My SCRAPBOOK (సేకరణలు): A COLLECTION of articles in English and Telugu(తెలుగు), from various sources, on varied subjects. I do not claim credit for any of the contents of these postings as my own.A student's declaration made at the end of his answer paper, holds good to the articles here too:"I hereby declare that the answers written above are true to the best of my friend's knowledge and I claim no responsibility whatsoever of the correctness of the answers."

Wednesday, September 03, 2014

1626- British rule, wa it in any way useful to India?

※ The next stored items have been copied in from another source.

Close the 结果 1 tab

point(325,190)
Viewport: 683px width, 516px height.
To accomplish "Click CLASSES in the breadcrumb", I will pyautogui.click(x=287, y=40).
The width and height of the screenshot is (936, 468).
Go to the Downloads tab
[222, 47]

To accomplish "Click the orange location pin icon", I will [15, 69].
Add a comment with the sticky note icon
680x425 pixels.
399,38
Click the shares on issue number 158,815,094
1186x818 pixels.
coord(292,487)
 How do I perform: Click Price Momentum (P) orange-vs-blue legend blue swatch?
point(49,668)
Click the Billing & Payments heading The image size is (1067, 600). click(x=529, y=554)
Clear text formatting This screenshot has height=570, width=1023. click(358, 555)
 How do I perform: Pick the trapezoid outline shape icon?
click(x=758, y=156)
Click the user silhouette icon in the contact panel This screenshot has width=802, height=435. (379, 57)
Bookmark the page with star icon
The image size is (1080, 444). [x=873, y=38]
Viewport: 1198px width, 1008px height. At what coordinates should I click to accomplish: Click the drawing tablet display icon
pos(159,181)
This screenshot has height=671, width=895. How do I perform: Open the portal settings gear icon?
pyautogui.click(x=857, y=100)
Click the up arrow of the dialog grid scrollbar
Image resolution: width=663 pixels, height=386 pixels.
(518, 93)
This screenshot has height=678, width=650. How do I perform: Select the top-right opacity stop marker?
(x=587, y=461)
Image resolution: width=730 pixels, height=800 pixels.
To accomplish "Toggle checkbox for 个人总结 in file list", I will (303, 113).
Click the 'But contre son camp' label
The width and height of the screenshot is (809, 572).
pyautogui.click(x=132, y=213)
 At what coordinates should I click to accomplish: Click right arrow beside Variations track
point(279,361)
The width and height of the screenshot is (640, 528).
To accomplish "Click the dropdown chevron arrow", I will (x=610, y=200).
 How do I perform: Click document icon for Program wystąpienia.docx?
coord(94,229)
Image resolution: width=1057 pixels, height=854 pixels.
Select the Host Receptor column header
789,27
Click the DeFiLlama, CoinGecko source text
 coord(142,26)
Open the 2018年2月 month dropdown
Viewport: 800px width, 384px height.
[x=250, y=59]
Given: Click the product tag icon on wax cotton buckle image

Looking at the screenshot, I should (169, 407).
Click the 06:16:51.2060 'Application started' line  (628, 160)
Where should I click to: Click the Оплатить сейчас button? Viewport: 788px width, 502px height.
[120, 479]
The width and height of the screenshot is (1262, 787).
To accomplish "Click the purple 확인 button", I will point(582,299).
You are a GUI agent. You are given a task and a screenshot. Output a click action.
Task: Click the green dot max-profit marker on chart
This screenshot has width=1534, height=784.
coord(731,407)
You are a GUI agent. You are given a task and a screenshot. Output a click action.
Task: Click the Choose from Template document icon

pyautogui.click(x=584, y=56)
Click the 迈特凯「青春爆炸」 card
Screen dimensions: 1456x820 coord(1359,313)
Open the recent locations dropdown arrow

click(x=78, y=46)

I accept that British were not philanthropists. 
The East India company received a Royal Charter from Queen Elizabeth in 1600, making it the oldest among several similarly formed European East India Companies. Wealthy merchants and aristocrats owned the Company's shares. The government owned no shares and had only indirect control. The company eventually came to rule large areas of India with its own private armies, exercising military power and assuming administrative functions.Company rule in India effectively began in 1757 after the Battle of Plassey and lasted until 1858 when, following the Indian Rebellion of 1857, the Government of India Act 1858 led to the British Crown to assume direct control of India in the new British Raj.

over the course of two centuries, British intellectuals and Indian specialists made the highest priority bringing peace, unity and good government to India. They offered many competing methods to reach the goal. For example, 

-Cornwallis recommended turning Bengali Zamindar into the sort of English landlords that controlled local affairs in England.
-Munro proposed to deal directly with the peasants. 
-Sir William Jones and the Orientalists promoted Sanskrit, 
-while Macaulay promoted the English language. 
-I need not tell about CPBrown who did yeoman service to Telugu and in turn to the Telugus. 

In the long-run, what matters most about the legacy of the Raj is the British political ideologies which the Indians took over after 1947, especially the belief in unity, democracy, the rule of law and a certain equality beyond caste and creed.